_Task to complete_. Which lines of the data below contain the string "screenshot"? Identify each one and copy it in full, treating uppercase and lowercase as different.

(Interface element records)
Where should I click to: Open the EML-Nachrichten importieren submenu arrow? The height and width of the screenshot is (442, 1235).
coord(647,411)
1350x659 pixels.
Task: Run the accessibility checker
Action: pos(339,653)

_Worked solution_.
Where should I click to: Open the EML-Nachrichten importieren submenu arrow? The height and width of the screenshot is (442, 1235).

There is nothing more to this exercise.